**ACTIVITY:** Take the lines below beginning at the line that has "Елена Ананьева представила" and stopping after the line that has "mkrongauz@hse.ru (54, 419)", and print them exactly as they are, with no other lines.

┄┄┄┄┄┄┄┄┄┄

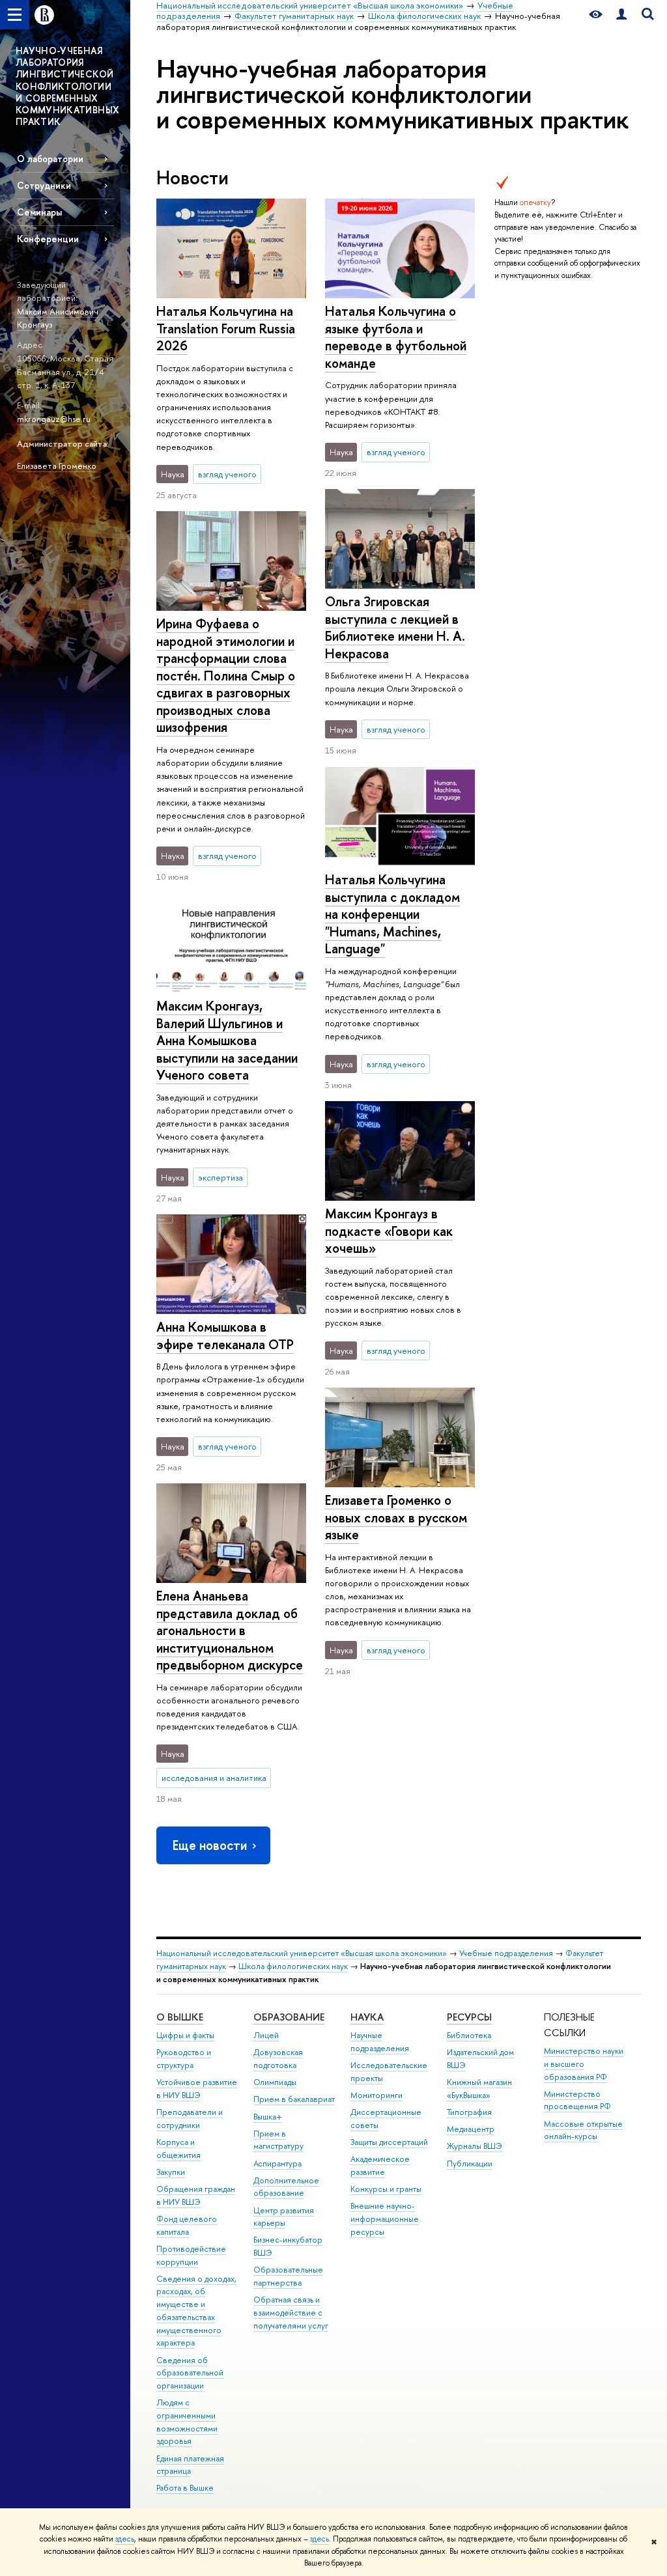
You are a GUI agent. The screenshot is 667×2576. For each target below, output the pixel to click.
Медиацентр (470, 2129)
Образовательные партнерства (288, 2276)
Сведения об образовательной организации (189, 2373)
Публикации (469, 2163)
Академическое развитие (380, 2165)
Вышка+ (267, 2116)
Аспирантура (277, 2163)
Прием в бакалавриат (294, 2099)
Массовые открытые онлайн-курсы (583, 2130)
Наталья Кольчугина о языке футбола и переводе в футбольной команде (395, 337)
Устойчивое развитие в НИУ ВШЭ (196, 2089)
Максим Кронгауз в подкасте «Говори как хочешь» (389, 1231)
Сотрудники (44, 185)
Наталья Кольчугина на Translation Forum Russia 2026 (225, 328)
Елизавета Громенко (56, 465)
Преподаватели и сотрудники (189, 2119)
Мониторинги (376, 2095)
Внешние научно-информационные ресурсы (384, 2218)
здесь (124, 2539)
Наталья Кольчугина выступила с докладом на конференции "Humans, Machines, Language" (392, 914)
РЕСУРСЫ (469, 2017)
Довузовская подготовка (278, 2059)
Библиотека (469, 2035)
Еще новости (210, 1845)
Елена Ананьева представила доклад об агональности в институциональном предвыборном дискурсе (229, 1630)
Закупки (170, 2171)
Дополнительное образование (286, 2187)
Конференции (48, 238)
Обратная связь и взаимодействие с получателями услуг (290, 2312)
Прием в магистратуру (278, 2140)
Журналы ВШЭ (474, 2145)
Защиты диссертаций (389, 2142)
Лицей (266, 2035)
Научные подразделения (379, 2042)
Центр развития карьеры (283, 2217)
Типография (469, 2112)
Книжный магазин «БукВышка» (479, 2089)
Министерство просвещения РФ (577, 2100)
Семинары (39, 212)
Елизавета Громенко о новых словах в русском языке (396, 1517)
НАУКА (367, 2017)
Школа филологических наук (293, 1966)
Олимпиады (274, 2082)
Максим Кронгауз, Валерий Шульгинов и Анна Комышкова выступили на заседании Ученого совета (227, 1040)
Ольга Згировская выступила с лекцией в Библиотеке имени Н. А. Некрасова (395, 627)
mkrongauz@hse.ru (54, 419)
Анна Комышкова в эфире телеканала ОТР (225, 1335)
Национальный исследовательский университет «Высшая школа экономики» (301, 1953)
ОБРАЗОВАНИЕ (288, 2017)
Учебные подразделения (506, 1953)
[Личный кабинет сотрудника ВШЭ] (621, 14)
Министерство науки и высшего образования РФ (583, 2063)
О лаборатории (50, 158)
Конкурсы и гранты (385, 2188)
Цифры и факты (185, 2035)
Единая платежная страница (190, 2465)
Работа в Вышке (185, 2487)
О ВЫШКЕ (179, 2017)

┄┄┄┄┄┄┄┄┄┄

**REPLY:**
Елена Ананьева представила доклад об агональности в институциональном предвыборном дискурсе (229, 1630)
Закупки (170, 2171)
Дополнительное образование (286, 2187)
Конференции (48, 238)
Обратная связь и взаимодействие с получателями услуг (290, 2312)
Прием в магистратуру (278, 2140)
Журналы ВШЭ (474, 2145)
Защиты диссертаций (389, 2142)
Лицей (266, 2035)
Научные подразделения (379, 2042)
Центр развития карьеры (283, 2217)
Типография (469, 2112)
Книжный магазин «БукВышка» (479, 2089)
Министерство просвещения РФ (577, 2100)
Семинары (39, 212)
Елизавета Громенко о новых словах в русском языке (396, 1517)
НАУКА (367, 2017)
Школа филологических наук (293, 1966)
Олимпиады (274, 2082)
Максим Кронгауз, Валерий Шульгинов и Анна Комышкова выступили на заседании Ученого совета (227, 1040)
Ольга Згировская выступила с лекцией в Библиотеке имени Н. А. Некрасова (395, 627)
mkrongauz@hse.ru (54, 419)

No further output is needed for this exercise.